Relying on the collective smarts of your employees, rather than on only the smartness of managers, has paid off extraordinarily well for Valve.

So, why don’t more firms do this? Again, the new employee manual has some interesting political insights. Running a flat organization is hard and requires constant commitment from everyone involved. Put differently, it takes a lot of decisions that are usually made by managers in traditional organizations and makes them the subject of direct and observable politics. This can pose a lot of strain (I suspect it is one of the reasons that Valve is so careful in its hiring process because even a few crazies or jerks could ruin everything if they were sufficiently persistent).

Second:

it requires a great deal of freedom from outside pressure — being self-funded was key. And having a founder who was confident enough to build this kind of place is rare, indeed.

In other words, the American business environment makes it difficult to experiment with the kind of radically flat organization that Valve is pioneering. Firms usually turn to private funders or to capital markets when they reach a certain point in their life cycle. Both kinds of investors are likely to be impatient with arrangements that benefit employees if they don’t provide measurable short-term payoffs, even if they have long-term economic advantages.

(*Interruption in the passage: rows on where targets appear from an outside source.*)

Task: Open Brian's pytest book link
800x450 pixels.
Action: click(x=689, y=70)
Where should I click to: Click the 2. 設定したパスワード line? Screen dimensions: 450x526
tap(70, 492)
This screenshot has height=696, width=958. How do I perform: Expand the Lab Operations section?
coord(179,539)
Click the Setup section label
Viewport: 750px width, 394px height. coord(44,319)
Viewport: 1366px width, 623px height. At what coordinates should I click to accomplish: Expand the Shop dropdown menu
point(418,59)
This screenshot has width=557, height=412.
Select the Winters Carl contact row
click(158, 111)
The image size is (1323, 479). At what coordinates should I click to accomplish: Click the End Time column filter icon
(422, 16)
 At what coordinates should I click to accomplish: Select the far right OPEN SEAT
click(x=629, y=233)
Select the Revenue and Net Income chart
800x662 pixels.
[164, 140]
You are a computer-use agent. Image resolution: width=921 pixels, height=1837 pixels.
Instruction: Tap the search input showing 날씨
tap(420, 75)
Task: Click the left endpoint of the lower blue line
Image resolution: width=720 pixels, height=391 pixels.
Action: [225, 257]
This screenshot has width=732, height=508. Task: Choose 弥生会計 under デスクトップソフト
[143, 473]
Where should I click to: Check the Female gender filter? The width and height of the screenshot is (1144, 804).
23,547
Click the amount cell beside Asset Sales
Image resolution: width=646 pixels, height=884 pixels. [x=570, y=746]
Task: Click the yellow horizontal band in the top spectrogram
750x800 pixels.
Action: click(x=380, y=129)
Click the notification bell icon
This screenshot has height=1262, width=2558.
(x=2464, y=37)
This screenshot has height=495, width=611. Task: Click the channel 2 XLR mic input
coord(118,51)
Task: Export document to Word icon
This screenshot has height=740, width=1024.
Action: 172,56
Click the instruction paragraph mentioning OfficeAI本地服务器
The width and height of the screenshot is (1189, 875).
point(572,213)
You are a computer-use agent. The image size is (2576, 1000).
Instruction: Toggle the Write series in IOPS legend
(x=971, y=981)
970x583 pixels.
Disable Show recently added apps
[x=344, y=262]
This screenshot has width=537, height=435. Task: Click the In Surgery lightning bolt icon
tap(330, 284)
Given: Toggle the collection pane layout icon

More subtly, as Washington University political scientist Gary Miller argues in his book Managerial Dilemmas, too much emphasis on “shareholder value” makes it hard to make long-term commitments to employees. Miller argues that firms are really successful when they can create trust-based reciprocity, in which the business promises to look after their employees over the longer run in return for their employees making extra efforts that are difficult to measure but hugely beneficial for the firm as a whole. If employees suspect that in a crunch their employer will side with anonymous shareholders rather than with them, it’ll be difficult to create this kind of relationship. That’s why it is likely much easier for self-funded firms like Valve to create strong bonds of trust with their employees than it is for businesses that rely heavily on capital markets.